La constante disputa en la que está inmersa la sociedad mundial actual afecta todas las variables posibles que estudian las Ciencias Sociales: lo cultural, lo político, lo social y lo económico. Sin embargo, en la mayoría de conflictos internacionales el causante y juez de la guerra es éste último, combinado con el poder.
Los mandatarios, obsesionados con la guerra como fin lucrativo; crean ideologías, imponen odios, arman enemistades donde no las debe haber y buscan, como dice el adagio, dividir para reinar.
Esa estrategia funciona y los pueblos terminan luchando por falsos ideales. Como reza la frase, “la guerra es una masacre de gentes que no se conocen, para provecho de gentes que sí se conocen, pero no se masacran”. El ajedrez del poder político impera sobre la frágil voluntad de los pueblos.
De ese modo es que ocurre el ya prolongado conflicto entre israelíes y palestinos.
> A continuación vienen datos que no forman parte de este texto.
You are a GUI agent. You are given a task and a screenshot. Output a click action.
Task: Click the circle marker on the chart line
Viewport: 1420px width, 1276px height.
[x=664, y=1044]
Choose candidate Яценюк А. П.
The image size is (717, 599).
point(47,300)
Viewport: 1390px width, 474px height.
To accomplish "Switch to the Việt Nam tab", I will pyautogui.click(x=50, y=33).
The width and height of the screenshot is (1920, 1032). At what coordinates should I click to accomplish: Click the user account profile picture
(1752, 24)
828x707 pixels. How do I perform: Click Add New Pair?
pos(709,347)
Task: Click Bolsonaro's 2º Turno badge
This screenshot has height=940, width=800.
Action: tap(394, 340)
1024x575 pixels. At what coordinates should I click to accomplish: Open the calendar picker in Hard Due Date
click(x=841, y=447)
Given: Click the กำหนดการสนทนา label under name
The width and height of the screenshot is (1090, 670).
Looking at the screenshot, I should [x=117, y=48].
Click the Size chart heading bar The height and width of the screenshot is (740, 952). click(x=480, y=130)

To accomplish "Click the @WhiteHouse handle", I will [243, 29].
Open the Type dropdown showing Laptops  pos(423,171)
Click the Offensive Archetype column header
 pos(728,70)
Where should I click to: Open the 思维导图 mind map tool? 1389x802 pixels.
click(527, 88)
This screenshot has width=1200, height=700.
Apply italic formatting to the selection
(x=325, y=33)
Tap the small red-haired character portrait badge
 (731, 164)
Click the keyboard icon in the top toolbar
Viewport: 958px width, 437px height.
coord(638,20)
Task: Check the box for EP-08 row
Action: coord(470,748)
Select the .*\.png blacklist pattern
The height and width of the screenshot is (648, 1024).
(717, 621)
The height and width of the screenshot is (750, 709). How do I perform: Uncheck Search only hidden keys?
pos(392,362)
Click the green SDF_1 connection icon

Las divergencias culturales, que en otros lugares del planeta pasan desapercibidas (como en ciudades cosmopolitas) en el Oriente Próximo parecen no tener solución cercana por los intereses político-económicos que giran alrededor, específicamente por dos palabras que no hacen feliz al mundo: USA y petróleo.
La guerra que se vive en la cuna de las religiones está desatada por una discusión de dominio de tierras. Pero no por extensas llanuras de terreno fértil. Lamentablemente es por algo más de 22.000 km² (algo así como la superficie del departamento del Valle) que es la extensión del Estado de Israel, que desde su fundación en 1948 ha osado tomarse con poder militar gringo, más de los territorios palestinos que les otorgó la ONU.
El radicalismo religioso acentúa aún más la profunda crisis de tierras que viven ambas naciones. Mientras los palestinos están acorralados por la avanzada israelí y estadounidense para despojarlos de sus territorios; los judíos que llegan a vivir a los asentamientos están inmersos dentro de un contexto cultural que no es el suyo y subsisten rodeados de la amenaza militar de los grupos insurgentes.
La tierra prometida para Israel llegó con creces y se disolvió con descaro para el pueblo de Palestina. La posesión de territorio se volvió sinónimo de poder y el destierro fue el destino para los más desprotegidos.
Guardadas proporciones, es la desgracia colombiana. Actores armados llamados guerrilla, paramilitares o narcos, han desterrado a millones de colombianos, condenándolos a una desconocida y feroz vida urbana. Son más de 3 millones de hectáreas tomadas por los actores del conflicto que a los campesinos propietarios originales les siguen siendo ajenas.
Este gobierno dice ser el reformista que ojalá, a diferencia de la decisión de la ONU en 1948, sí sepa entregar la tierra prometida a los desplazados de nuestra Nación, quienes hoy son los que reclaman los cambios legislativos para resolver el conflicto armado de Colombia por su raíz, la redistribución equitativa de tierras.